SOS

sos

At a whiskey drinking little get-together last month with a new French friend, Richie, Michel and I got onto the subject of being rescued, as in, “Mayday” which comes from the French, “m’aider”­­­­­­––help me. We had been talking about sailing and ocean storms and the type of person who likes to go to sea and risk their life. Richie likes to watch storms at sea on the TV; Michel and I are both sailors with blue water experience, so we like to experience storms at sea in person. But perhaps ‘like’ is not the appropriate word here since there’s not much to ‘like’ about being soaking wet, cut and bruised, sleep-deprived, nauseous, and fearful of dying at any moment. Maybe ‘appreciative’ is a better word.

 In our coddled twenty first century Western world of home and hearth, we experience adrenaline surges as spectators. We root for our favorite sports teams; anxiously watching them live on TV. We watch reality shows that pit people with dangerous situations, just like the ancient Romans did at the coliseum. Participating in virtual, rather than actual adventure takes away the contrast. Taking away the contrast takes away the appreciation.  And life should be appreciated. As the Zen master Shunryu Suzuki was fond of saying: “Pay attention, pay attention, pay attention. Because your life is going very, very quickly.”
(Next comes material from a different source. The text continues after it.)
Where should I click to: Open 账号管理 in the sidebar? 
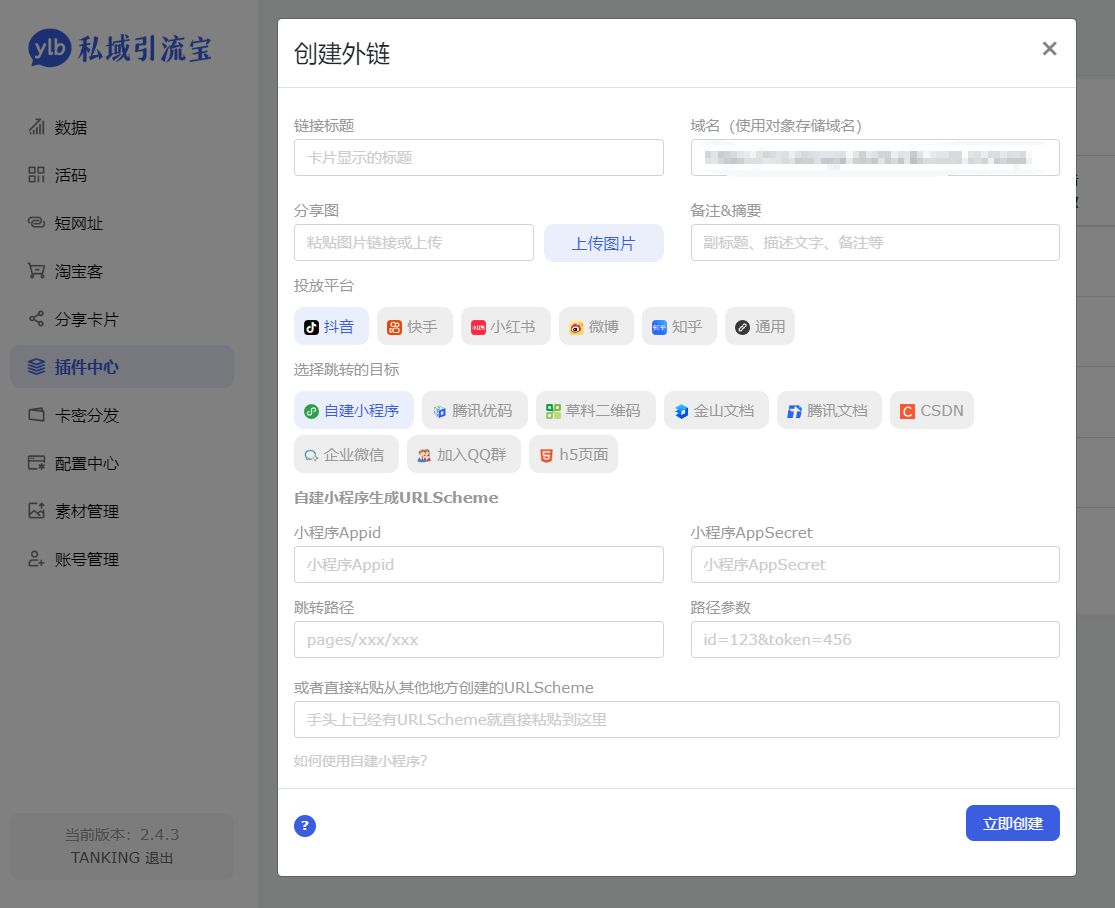(86, 559)
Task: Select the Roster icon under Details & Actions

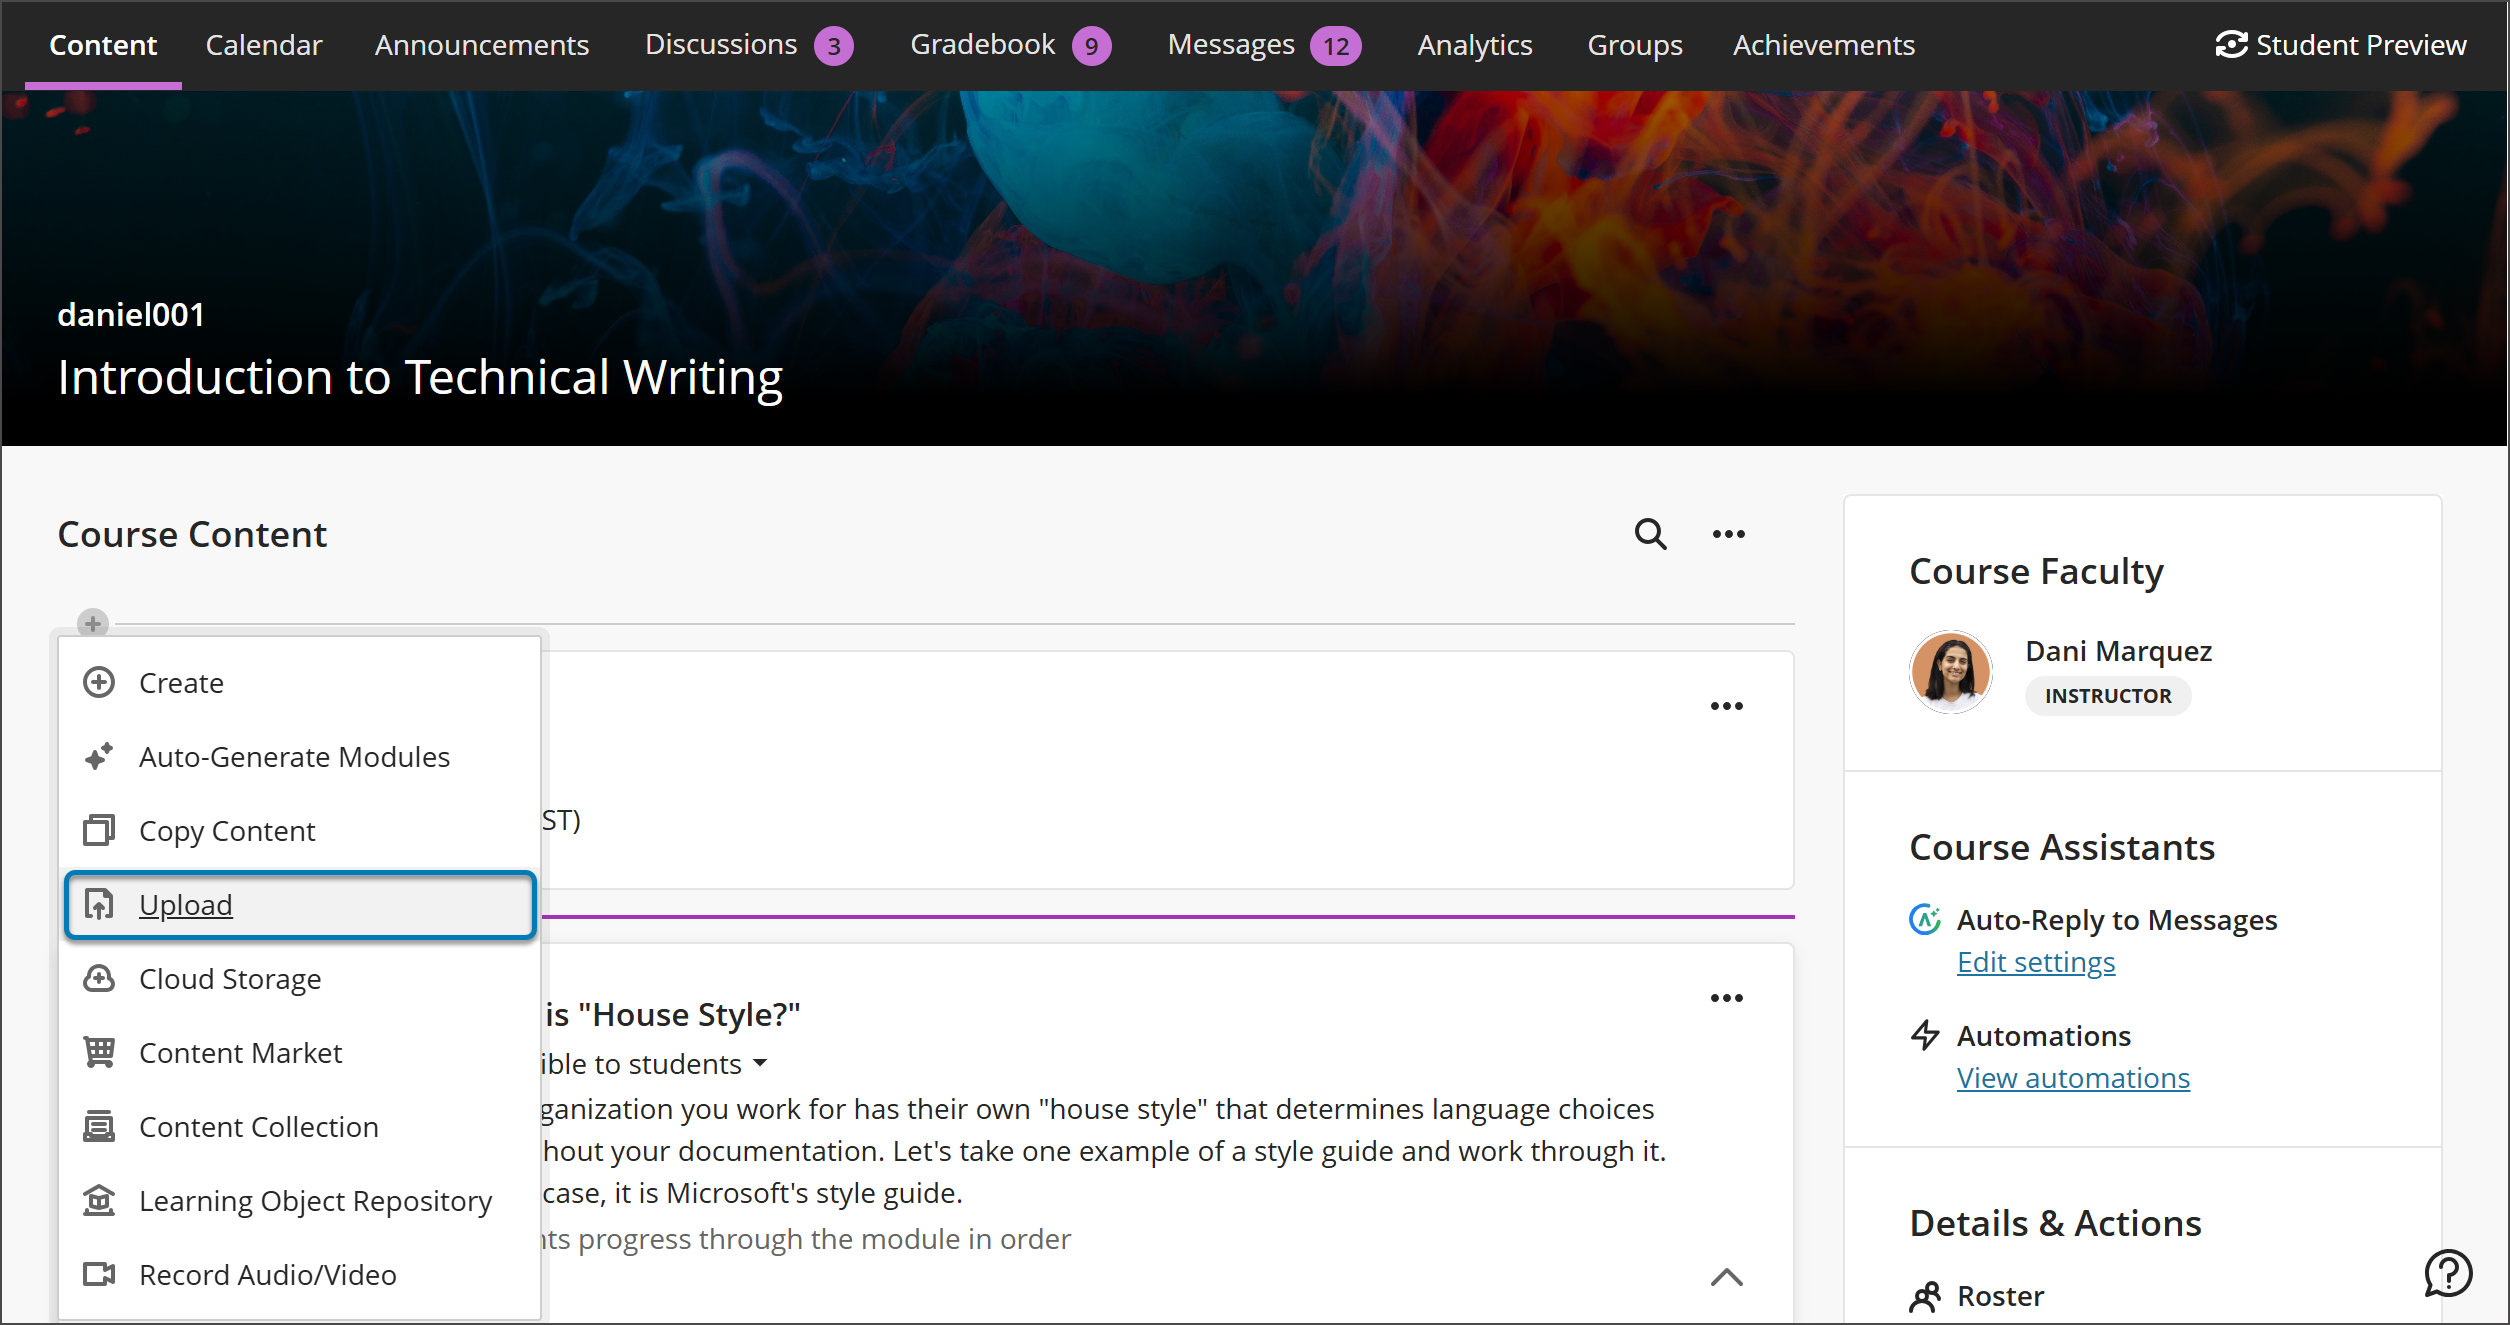Action: coord(1926,1295)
The acronym SOS, I learned from Michel, stands for “Save Our Souls”.  This tugs at my heartstrings, as it seems so touchingly archaic. It speaks of a time when people held the soul, that anchor of life, as something rare, unique, and precious–something with weight and worth. I can’t really think of anyone thinking up the words “save our souls” in this day and age.

SOS today would more likely stand for “Save Our Stuff”.